C’est bien là un art que je ne maîtrise pas. Notre société ne nous invite pas à le cultiver. 

Il faut avoir un avis sur tout, et surtout un avis. Nous commentons, glosons, disons tout ce qui nous passe par la tête. Les réseaux sociaux n’ont qu’une loi : #NoFilter.

Je me retiens le plus possible, mais je suis, moi aussi, victime de cette tendance au surcommentaire. Ce journal en est une bonne illustration, certainement, même s’il se veut moins instantané, qu’il m’oblige à m’arrêter un temps pour observer une pensée et voir si elle tient la route. 

Comme une malade qui regarderait des patientes plus malades qu’elle, je scrolle les RS et m’étonne qu’on puisse publier le moindre détail de sa vie, la moindre humeur, la moindre pensée… comme si tout devait être partagé, le bon comme le mauvais, l’hideux comme le sublime. 

Prudence, décence, pudeur… tout ça nous fait défaut. Sans parler du fait qu’on offre gratuitement notre intimité à ces plateformes pour qu’elles la monétisent.

Are we mad?


Dimanche 12 février 

Depuis que j’ai fait le test StrengthsFinder de Gallup, il y a quelques mois, je sais que l’une de mes forces (la number one, pour être exact) est Input

En toute honnêteté, je l’avais déjà deviné, mais je n’avais pas un cadre théorique pour clarifier ce que je sentais confusément en moi ou que j’avais pu observer dans mon comportement depuis plusieurs années.
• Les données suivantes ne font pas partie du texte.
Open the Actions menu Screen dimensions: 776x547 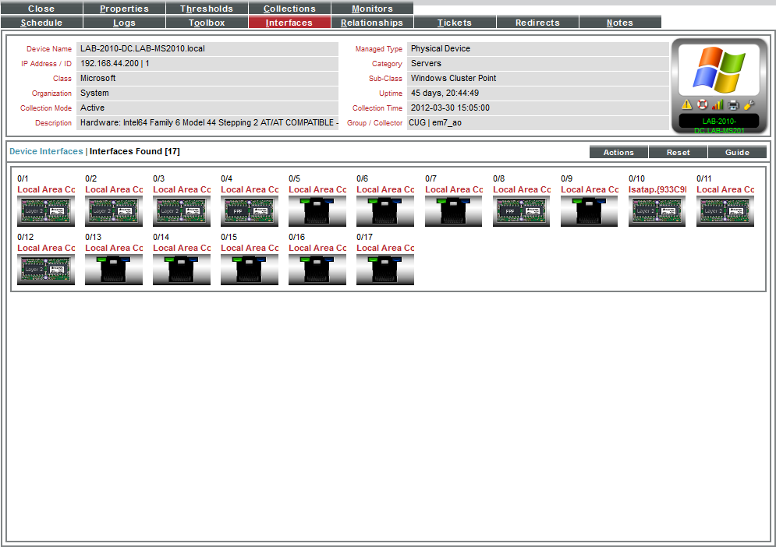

Input veut dire que j’éprouve un fort besoin (un besoin vital ?) de collectionner et d’archiver. Dans mon cas, c’est principalement intellectuel : j’accumule des connaissances et des idées. Constamment. Food for thought

Chez d’autres, l’Input peut prendre une forme physique (collection d’objets) ou sociale (collection d’amitiés)… (D’ailleurs, ma collection de stylos plume trouve certainement ici son explication.)

Je suis productif dans mon écriture quand mon Input est satisfait, c’est-à-dire quand je suis intellectuellement stimulé. Mes lectures, et plus largement tout le contenu que je consomme, servent de terreau à mon inspiration. 

J’éprouve quelques difficultés quand je me limite à Twitter. Il y a dix ans, cette plateforme était une source merveilleuse d’information : les gens partageaient de nombreux articles sur tous les sujets imaginables… De nos jours, on ne voit plus cette richesse. La fureur et le bruit l’ont remplacée, en partie parce que l’algorithme considère que l’information doit être un divertissement clivant ; & parce qu’il est plus facile de parler de son nombril que de s’intéresser à l’immensité vertigineuse du monde (passé comme présent, voire futur).

Je remarque que je scrolle sans fin dans l’espoir de trouver une pépite d’information qui servira d’étincelle. (Tu l’auras compris, je suis accroc aux Eurêka.) Mais, au final, la pêche est décevante : je fais davantage le plein de négativité que d’inspiration.

Il est temps que je retourne à un régime de lecture plus intense : ça demande plus d’effort, c’est moins sensationnaliste, mais c’est certainement là que se trouve une des clés de mon épanouissement.